▶ **Source extract**:
□ □ □ □

5. (Optional) Install pip.
   1. Check whether pip has been installed and whether the access to the pip source is normal. If yes, skip this step.

      pip install numpy

   2. If pip is not installed, run the following commands:

      python -m ensurepip --upgrade
      ln -s /usr/bin/pip3 /usr/bin/pip

   3. Configure the pip source.

      mkdir -p ~/.pip
      vim ~/.pip/pip.conf

      Add the following information to the ~/.pip/pip.conf file:

      [global]
      index-url = http://mirrors.myhuaweicloud.com/pypi/web/simple
      format = columns
      [install]
      trusted-host=mirrors.myhuaweicloud.com

6. Test the RoCE network.
   1. Install CANN Toolkit.
      Check whether CANN Toolkit has been installed on the server. If the version number is displayed, it has been installed.

      cat /usr/local/Ascend/ascend-toolkit/latest/aarch64-linux/ascend_toolkit_install.info

      If it is not installed, obtain the software package from the official website. For common users, download the community edition. For Huawei engineers and channel users, download the commercial edition.

      Install CANN Toolkit. Replace the package name.

      chmod 700 *.run
      ./Ascend-cann-toolkit_6.3.RC2_linux-aarch64.run --full --install-for-all

   2. Install mpich-3.2.1.tar.gz.
      Click here to download the package and run the following commands to install it:

      mkdir -p /home/mpich
      mv /root/mpich-3.2.1.tar.gz /home/
      cd /home/;tar -zxvf mpich-3.2.1.tar.gz
      cd /home/mpich-3.2.1
      ./configure --prefix=/home/mpich --disable-fortran
      make && make install

   3. Set environment variables and compile the HCCL operator.

      export PATH=/home/mpich/bin:$PATH
      cd /usr/local/Ascend/ascend-toolkit/latest/tools/hccl_test
      export LD_LIBRARY_PATH=/home/mpich/lib/:/usr/local/Ascend/ascend-toolkit/latest/lib64:$LD_LIBRARY_PATH
      make MPI_HOME=/home/mpich ASCEND_DIR=/usr/local/Ascend/ascend-toolkit/latest

      After the operator is compiled, the following information is displayed.

□ □ □ □

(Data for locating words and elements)
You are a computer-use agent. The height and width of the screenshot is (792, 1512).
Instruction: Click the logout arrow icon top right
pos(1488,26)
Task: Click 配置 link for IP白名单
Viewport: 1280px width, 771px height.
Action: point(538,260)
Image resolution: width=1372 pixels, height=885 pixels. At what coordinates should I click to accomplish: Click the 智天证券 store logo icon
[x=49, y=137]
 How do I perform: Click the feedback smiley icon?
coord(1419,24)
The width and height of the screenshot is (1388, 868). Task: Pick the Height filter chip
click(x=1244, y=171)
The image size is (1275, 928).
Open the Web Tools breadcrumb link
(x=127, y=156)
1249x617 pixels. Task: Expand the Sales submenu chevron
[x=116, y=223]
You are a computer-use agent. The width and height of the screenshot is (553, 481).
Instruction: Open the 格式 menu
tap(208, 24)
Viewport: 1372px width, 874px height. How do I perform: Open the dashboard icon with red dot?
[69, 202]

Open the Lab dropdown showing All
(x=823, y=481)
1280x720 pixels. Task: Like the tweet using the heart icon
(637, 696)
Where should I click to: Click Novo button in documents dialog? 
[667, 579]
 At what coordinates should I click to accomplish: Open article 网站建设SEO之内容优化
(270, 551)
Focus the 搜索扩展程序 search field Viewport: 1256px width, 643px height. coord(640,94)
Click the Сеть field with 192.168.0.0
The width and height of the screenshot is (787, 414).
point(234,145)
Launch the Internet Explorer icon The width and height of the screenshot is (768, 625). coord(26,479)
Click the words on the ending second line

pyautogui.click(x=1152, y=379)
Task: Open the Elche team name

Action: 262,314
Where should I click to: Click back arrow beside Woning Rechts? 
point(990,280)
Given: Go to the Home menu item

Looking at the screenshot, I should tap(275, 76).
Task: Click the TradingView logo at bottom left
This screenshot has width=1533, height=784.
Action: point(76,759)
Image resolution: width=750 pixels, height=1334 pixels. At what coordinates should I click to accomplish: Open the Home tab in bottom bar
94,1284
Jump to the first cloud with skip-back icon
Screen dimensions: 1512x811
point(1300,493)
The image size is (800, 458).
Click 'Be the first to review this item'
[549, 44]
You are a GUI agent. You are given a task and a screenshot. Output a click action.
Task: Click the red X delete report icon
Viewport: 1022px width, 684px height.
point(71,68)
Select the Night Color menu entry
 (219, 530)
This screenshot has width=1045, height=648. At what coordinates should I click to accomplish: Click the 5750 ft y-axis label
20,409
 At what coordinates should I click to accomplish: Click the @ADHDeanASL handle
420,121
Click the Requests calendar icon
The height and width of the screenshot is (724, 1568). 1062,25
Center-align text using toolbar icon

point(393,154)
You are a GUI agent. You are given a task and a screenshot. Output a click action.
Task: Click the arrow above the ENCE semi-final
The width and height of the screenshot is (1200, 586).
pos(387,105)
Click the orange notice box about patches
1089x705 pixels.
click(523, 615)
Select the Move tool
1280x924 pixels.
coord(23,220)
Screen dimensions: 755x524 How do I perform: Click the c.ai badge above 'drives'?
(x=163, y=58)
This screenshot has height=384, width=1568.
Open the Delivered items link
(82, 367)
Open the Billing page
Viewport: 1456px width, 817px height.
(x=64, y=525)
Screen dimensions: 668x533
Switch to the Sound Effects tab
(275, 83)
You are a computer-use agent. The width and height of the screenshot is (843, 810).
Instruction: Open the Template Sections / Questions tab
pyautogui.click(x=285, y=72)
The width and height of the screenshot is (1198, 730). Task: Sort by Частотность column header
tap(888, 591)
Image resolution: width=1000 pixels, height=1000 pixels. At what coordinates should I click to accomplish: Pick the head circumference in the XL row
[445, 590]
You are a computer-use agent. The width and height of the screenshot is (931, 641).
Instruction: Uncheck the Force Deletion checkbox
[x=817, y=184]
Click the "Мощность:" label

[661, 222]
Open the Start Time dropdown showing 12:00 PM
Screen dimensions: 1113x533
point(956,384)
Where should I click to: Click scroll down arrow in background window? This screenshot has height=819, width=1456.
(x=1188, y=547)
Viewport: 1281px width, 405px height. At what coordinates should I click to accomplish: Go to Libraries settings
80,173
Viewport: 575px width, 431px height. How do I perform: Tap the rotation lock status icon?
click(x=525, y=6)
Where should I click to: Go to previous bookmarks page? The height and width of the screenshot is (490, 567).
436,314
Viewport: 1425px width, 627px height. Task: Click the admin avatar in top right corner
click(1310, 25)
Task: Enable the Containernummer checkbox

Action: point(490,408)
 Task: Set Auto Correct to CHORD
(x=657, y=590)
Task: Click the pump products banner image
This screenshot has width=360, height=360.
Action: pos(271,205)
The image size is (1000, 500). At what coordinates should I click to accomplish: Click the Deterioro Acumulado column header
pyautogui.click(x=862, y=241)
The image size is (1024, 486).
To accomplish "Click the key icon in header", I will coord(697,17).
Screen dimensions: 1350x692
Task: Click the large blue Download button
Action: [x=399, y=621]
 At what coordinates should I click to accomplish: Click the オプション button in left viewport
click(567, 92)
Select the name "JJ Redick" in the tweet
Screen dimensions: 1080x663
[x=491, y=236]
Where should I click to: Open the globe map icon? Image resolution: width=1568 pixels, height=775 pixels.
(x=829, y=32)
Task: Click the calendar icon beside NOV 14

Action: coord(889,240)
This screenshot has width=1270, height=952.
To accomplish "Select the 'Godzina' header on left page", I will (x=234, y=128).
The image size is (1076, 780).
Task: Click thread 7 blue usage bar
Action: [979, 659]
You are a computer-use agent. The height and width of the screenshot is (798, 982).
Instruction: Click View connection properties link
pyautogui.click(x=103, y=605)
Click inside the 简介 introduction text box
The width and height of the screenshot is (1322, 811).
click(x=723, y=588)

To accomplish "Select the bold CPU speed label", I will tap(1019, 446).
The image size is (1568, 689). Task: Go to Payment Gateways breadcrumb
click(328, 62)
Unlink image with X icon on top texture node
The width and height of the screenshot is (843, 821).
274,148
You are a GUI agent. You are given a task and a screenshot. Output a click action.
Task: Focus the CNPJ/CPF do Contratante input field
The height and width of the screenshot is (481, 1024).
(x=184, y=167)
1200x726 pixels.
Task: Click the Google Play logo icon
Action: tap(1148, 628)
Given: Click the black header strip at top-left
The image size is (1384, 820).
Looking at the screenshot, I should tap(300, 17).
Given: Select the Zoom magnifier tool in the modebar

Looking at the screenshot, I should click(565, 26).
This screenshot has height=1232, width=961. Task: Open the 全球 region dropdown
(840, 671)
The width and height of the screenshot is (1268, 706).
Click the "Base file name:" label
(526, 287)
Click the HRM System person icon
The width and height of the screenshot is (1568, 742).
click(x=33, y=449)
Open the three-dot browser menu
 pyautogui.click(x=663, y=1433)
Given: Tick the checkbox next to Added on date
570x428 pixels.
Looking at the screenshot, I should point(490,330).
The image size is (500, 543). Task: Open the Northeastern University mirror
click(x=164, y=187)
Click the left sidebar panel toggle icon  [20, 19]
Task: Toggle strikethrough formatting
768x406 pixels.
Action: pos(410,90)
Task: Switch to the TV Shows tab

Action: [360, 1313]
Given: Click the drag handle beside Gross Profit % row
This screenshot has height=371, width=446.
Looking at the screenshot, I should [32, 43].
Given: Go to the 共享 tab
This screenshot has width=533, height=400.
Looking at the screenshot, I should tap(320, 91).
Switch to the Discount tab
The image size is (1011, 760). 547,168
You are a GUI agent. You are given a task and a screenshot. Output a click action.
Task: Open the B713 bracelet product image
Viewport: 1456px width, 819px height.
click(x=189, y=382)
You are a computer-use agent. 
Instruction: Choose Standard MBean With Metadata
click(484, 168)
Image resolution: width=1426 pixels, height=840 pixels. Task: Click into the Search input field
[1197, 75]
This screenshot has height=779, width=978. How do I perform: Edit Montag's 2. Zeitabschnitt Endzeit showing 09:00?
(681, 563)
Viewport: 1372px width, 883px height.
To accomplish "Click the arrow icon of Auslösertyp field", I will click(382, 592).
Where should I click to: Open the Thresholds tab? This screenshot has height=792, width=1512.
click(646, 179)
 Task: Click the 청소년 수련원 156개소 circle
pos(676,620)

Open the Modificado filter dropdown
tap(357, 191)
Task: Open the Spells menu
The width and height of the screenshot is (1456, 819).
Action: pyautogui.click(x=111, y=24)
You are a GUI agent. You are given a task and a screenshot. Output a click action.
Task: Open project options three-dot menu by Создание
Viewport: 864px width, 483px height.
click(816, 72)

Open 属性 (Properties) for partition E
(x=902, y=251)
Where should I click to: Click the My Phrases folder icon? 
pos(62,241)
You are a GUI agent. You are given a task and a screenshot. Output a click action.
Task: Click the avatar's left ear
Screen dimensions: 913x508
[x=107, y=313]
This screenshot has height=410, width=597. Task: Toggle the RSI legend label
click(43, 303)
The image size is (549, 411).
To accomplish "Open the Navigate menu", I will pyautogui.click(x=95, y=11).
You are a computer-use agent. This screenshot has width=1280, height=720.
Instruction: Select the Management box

□ □ □ □

▶ **Problems to work on**:
1. In the installation guide, condense the paragraph that begins "If it is not installed, obtain the software package" into a short list that keeps its main facts.
2. Reproduce the part of the installation guide starting at "3. Set environment" and ending at "information is displayed.".

▶ **Full answers**:
1.
- If CANN Toolkit is not installed, get the software package from the official website.
- Common users: download the community edition.
- Huawei engineers and channel users: download the commercial edition.

2.
3. Set environment variables and compile the HCCL operator.

      export PATH=/home/mpich/bin:$PATH
      cd /usr/local/Ascend/ascend-toolkit/latest/tools/hccl_test
      export LD_LIBRARY_PATH=/home/mpich/lib/:/usr/local/Ascend/ascend-toolkit/latest/lib64:$LD_LIBRARY_PATH
      make MPI_HOME=/home/mpich ASCEND_DIR=/usr/local/Ascend/ascend-toolkit/latest

      After the operator is compiled, the following information is displayed.